After the Black Death its popularity increased and it set the fashion for all other trades in religious and monumental sculpture. The chief centre of the alabaster trade in Europe was Nottingham and from there tombs and retables were exported in great numbers to all parts of the Continent. An enormous number of figures and panels grouped in wooden frames to form retables are to be found all over Europe, as far away as Iceland and southern Italy, and it is only comparatively recently that their English origin has been traced.
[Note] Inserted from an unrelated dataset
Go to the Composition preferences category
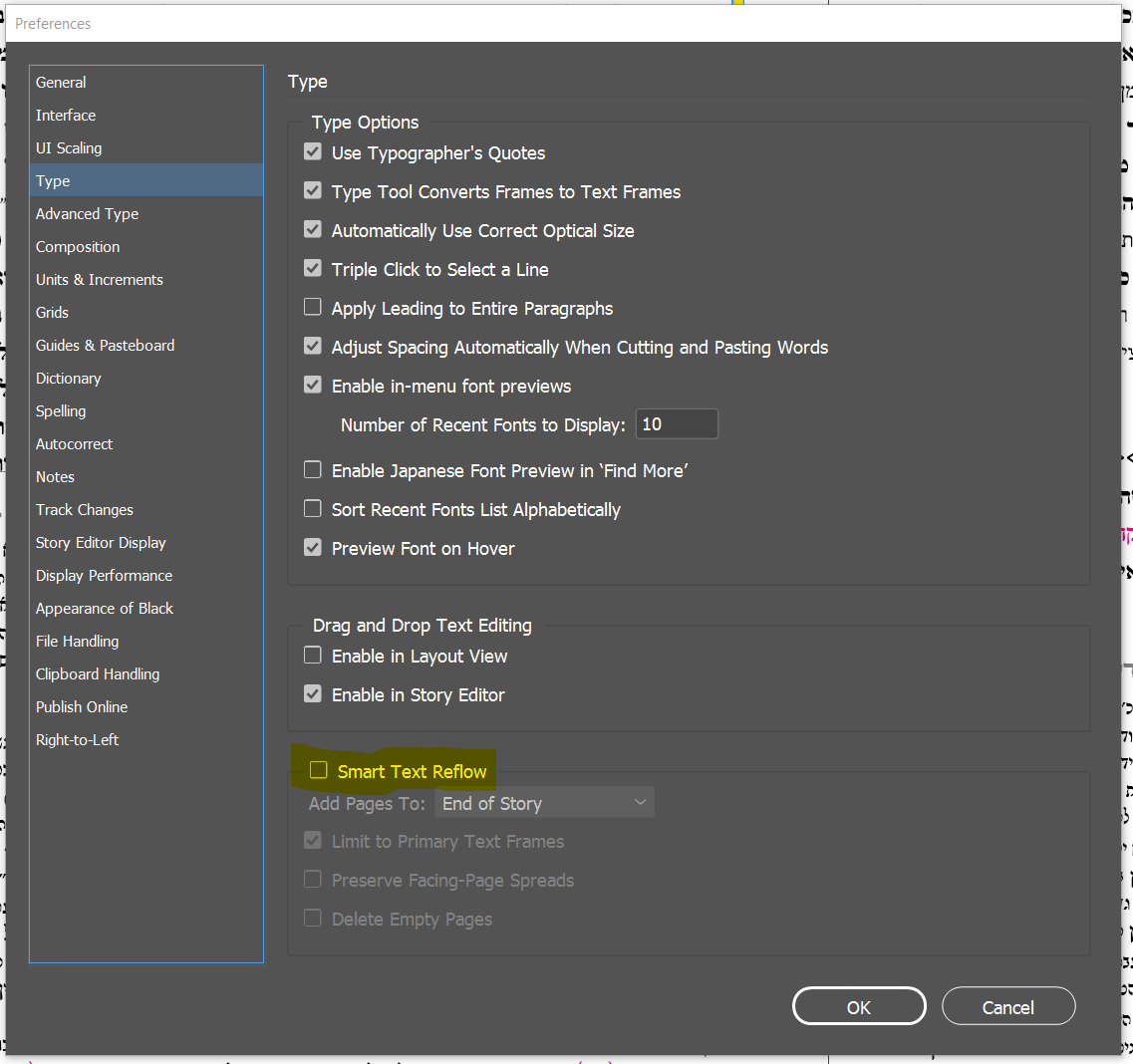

No alabaster retable remains in its original position in England, but fine complete specimens in their original settings survive in France, Germany and Italy; one of the best is at Yssac-la-Tourette in France. For these retables the panels were grouped in sets of suitable subjects. Thus the Annunciation, Nativity, Magi, Circumcision and Coronation of the Virgin with a central panel of the Assumption would make one set, while a central panel of the Crucifixion would be flanked by scenes of the Passion and the Resurrection to constitute another set. These were the two commonest scenes.

Retables dating from after the close of the 14th century are coarser in handling and mannered in treatment; and in the latest examples, dating from the end of the 15th century, the workmanship is careless. The whole nature of the trade at that time is shown by the record of an action brought in 1491 by Nicholas Hill, an imagemaker, against his salesman for the value of 58 heads of St John the Baptist.